■ EXTRACTED INFORMATION:
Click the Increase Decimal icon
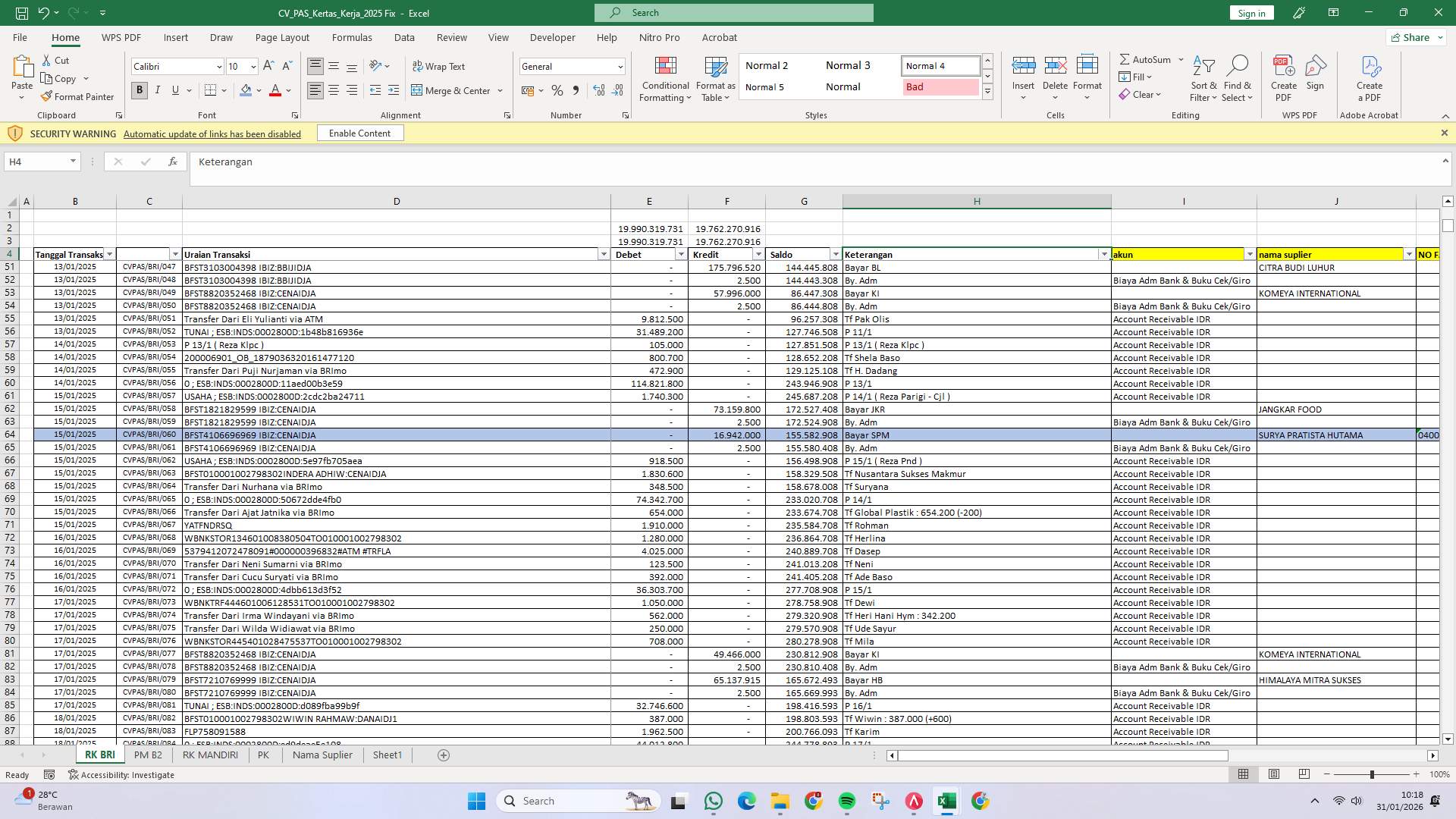(x=598, y=90)
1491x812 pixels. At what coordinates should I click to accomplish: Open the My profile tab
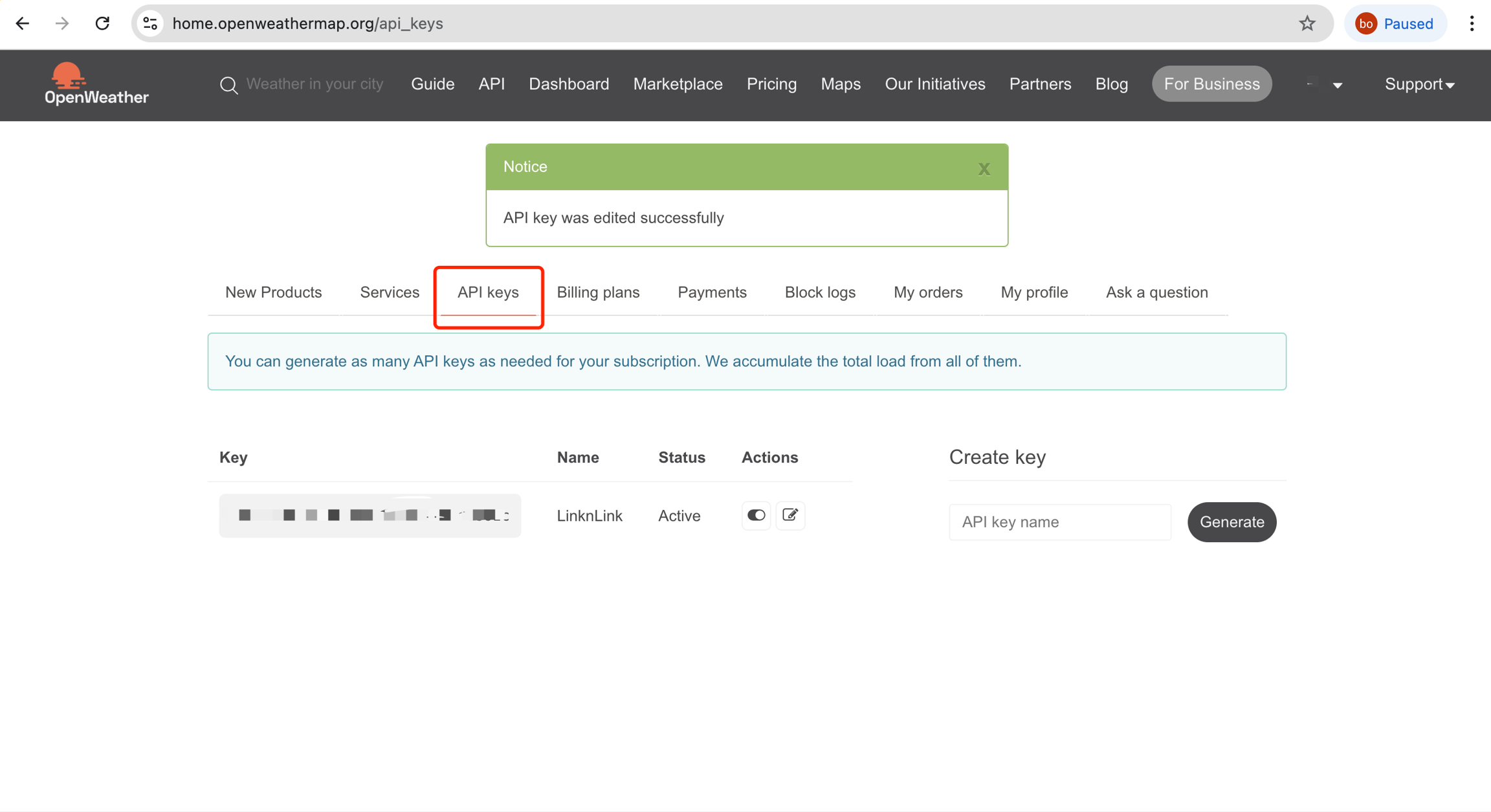(1033, 292)
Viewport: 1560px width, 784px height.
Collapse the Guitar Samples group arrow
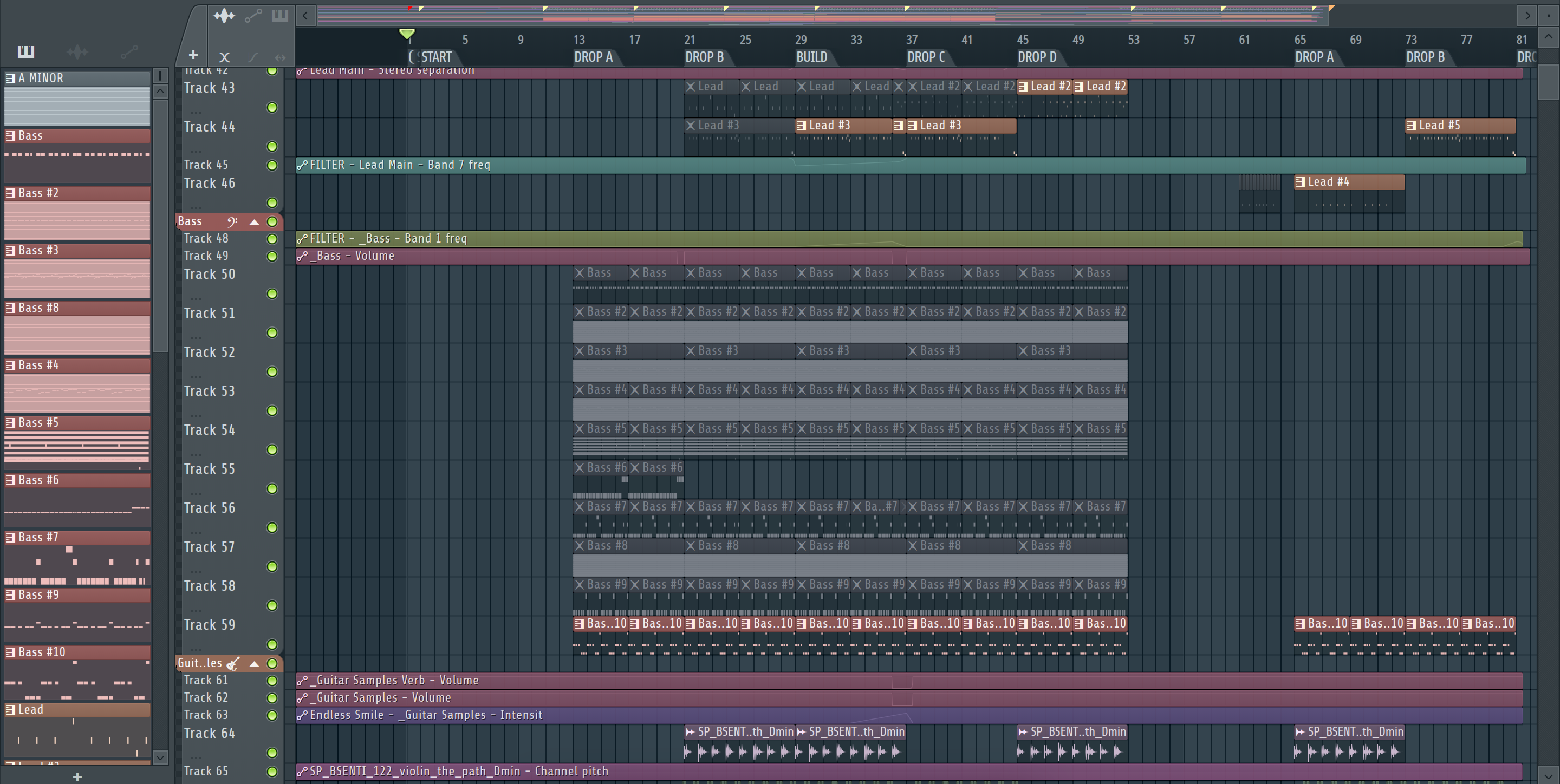coord(255,663)
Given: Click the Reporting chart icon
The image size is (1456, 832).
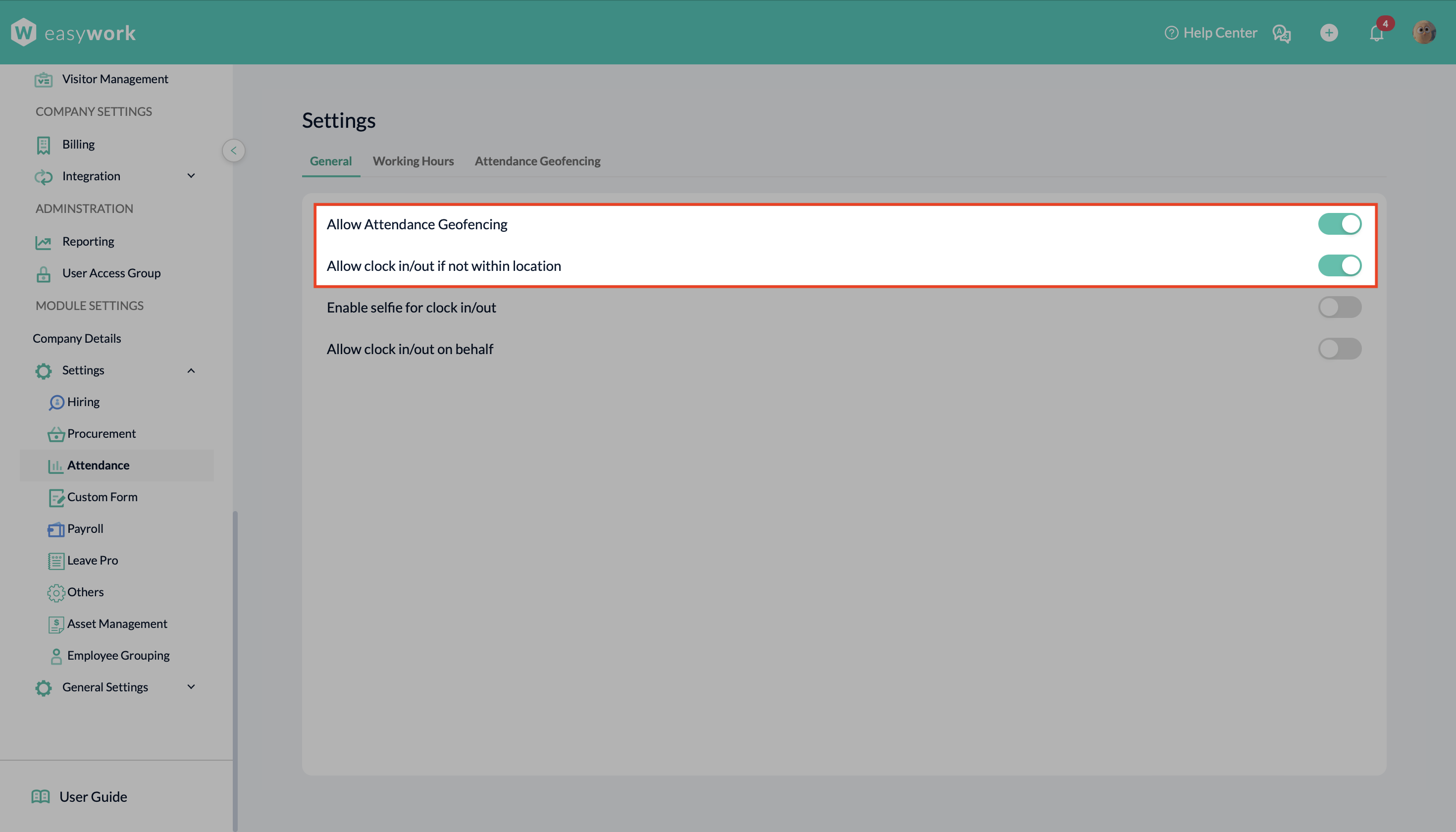Looking at the screenshot, I should coord(44,242).
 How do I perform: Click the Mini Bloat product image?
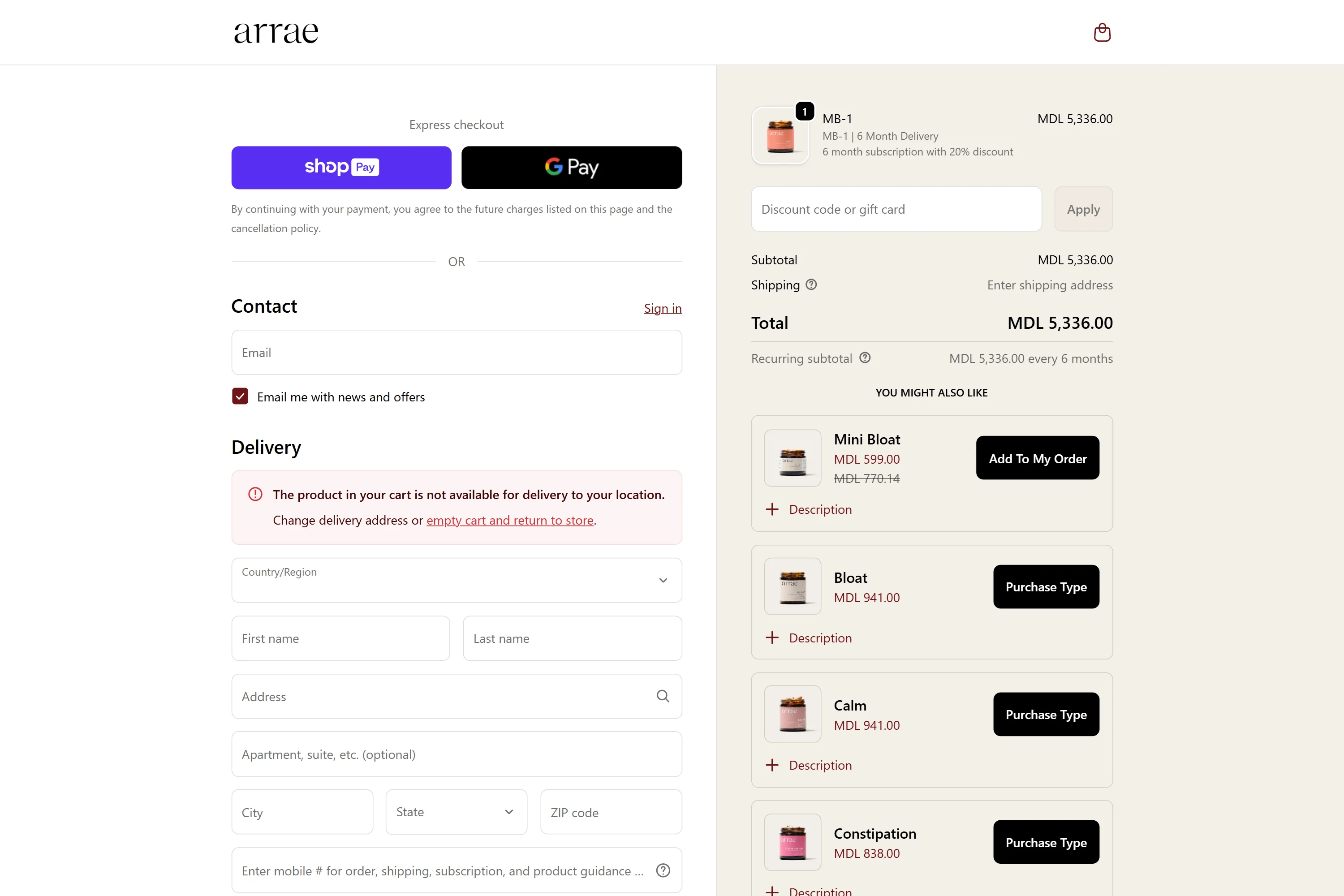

■ TASK DETAILS: Exactness is what counts here: copy each entry as given and omit its pictures.

■ REPLY:
Click the Increase Decimal icon
(x=598, y=90)
1491x812 pixels. At what coordinates should I click to accomplish: Open the My profile tab
(1033, 292)
Viewport: 1560px width, 784px height.
Collapse the Guitar Samples group arrow
coord(255,663)
Given: Click the Reporting chart icon
The image size is (1456, 832).
Looking at the screenshot, I should coord(44,242).
 How do I perform: Click the Mini Bloat product image?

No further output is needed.